Reproduce the entries. Match every word.

Data for review section start

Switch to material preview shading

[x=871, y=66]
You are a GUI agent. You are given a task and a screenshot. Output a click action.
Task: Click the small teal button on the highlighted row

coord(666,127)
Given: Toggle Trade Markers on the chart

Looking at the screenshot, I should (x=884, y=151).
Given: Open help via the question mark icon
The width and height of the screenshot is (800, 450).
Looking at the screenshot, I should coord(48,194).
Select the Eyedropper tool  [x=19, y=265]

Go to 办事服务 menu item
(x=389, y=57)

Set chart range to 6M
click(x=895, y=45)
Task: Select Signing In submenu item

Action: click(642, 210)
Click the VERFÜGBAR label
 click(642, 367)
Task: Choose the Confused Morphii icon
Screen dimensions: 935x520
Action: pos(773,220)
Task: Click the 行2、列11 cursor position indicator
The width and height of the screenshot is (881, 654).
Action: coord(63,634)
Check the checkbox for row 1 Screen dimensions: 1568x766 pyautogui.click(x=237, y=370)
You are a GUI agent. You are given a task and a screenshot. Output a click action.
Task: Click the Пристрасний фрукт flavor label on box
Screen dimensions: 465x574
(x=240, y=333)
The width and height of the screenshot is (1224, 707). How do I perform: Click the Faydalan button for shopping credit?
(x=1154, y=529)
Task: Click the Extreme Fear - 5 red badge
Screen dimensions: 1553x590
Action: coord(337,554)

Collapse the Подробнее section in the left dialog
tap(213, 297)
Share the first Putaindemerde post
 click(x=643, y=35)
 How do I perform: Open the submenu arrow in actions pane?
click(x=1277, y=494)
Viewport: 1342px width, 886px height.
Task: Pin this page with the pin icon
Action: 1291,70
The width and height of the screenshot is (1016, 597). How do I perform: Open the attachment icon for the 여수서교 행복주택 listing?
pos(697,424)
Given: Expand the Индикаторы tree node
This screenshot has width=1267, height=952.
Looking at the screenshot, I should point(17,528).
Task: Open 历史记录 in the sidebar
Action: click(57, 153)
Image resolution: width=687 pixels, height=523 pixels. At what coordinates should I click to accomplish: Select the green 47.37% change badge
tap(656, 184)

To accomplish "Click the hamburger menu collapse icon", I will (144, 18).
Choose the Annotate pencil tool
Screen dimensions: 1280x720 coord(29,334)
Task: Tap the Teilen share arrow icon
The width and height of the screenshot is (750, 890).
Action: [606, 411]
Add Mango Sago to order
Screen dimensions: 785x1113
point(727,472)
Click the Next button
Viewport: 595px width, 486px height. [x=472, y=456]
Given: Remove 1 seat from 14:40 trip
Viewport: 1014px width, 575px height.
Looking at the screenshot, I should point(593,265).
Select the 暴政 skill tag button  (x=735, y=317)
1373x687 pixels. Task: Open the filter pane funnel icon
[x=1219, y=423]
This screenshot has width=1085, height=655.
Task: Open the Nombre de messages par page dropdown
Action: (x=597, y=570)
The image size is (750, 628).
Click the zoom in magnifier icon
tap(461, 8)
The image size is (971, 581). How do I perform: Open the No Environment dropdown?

Data for review section end

- Answer space -
Switch to material preview shading

[x=871, y=66]
You are a GUI agent. You are given a task and a screenshot. Output a click action.
Task: Click the small teal button on the highlighted row

coord(666,127)
Given: Toggle Trade Markers on the chart

Looking at the screenshot, I should (x=884, y=151).
Given: Open help via the question mark icon
The width and height of the screenshot is (800, 450).
Looking at the screenshot, I should coord(48,194).
Select the Eyedropper tool  [x=19, y=265]

Go to 办事服务 menu item
(x=389, y=57)

Set chart range to 6M
click(x=895, y=45)
Task: Select Signing In submenu item

Action: click(642, 210)
Click the VERFÜGBAR label
 click(642, 367)
Task: Choose the Confused Morphii icon
Screen dimensions: 935x520
Action: pos(773,220)
Task: Click the 行2、列11 cursor position indicator
The width and height of the screenshot is (881, 654).
Action: coord(63,634)
Check the checkbox for row 1 Screen dimensions: 1568x766 pyautogui.click(x=237, y=370)
You are a GUI agent. You are given a task and a screenshot. Output a click action.
Task: Click the Пристрасний фрукт flavor label on box
Screen dimensions: 465x574
(x=240, y=333)
The width and height of the screenshot is (1224, 707). How do I perform: Click the Faydalan button for shopping credit?
(x=1154, y=529)
Task: Click the Extreme Fear - 5 red badge
Screen dimensions: 1553x590
Action: coord(337,554)

Collapse the Подробнее section in the left dialog
tap(213, 297)
Share the first Putaindemerde post
 click(x=643, y=35)
 How do I perform: Open the submenu arrow in actions pane?
click(x=1277, y=494)
Viewport: 1342px width, 886px height.
Task: Pin this page with the pin icon
Action: 1291,70
The width and height of the screenshot is (1016, 597). How do I perform: Open the attachment icon for the 여수서교 행복주택 listing?
pos(697,424)
Given: Expand the Индикаторы tree node
This screenshot has width=1267, height=952.
Looking at the screenshot, I should point(17,528).
Task: Open 历史记录 in the sidebar
Action: click(57, 153)
Image resolution: width=687 pixels, height=523 pixels. At what coordinates should I click to accomplish: Select the green 47.37% change badge
tap(656, 184)

To accomplish "Click the hamburger menu collapse icon", I will (144, 18).
Choose the Annotate pencil tool
Screen dimensions: 1280x720 coord(29,334)
Task: Tap the Teilen share arrow icon
The width and height of the screenshot is (750, 890).
Action: [606, 411]
Add Mango Sago to order
Screen dimensions: 785x1113
point(727,472)
Click the Next button
Viewport: 595px width, 486px height. [x=472, y=456]
Given: Remove 1 seat from 14:40 trip
Viewport: 1014px width, 575px height.
Looking at the screenshot, I should point(593,265).
Select the 暴政 skill tag button  (x=735, y=317)
1373x687 pixels. Task: Open the filter pane funnel icon
[x=1219, y=423]
This screenshot has width=1085, height=655.
Task: Open the Nombre de messages par page dropdown
Action: (x=597, y=570)
The image size is (750, 628).
Click the zoom in magnifier icon
tap(461, 8)
The image size is (971, 581). How do I perform: Open the No Environment dropdown?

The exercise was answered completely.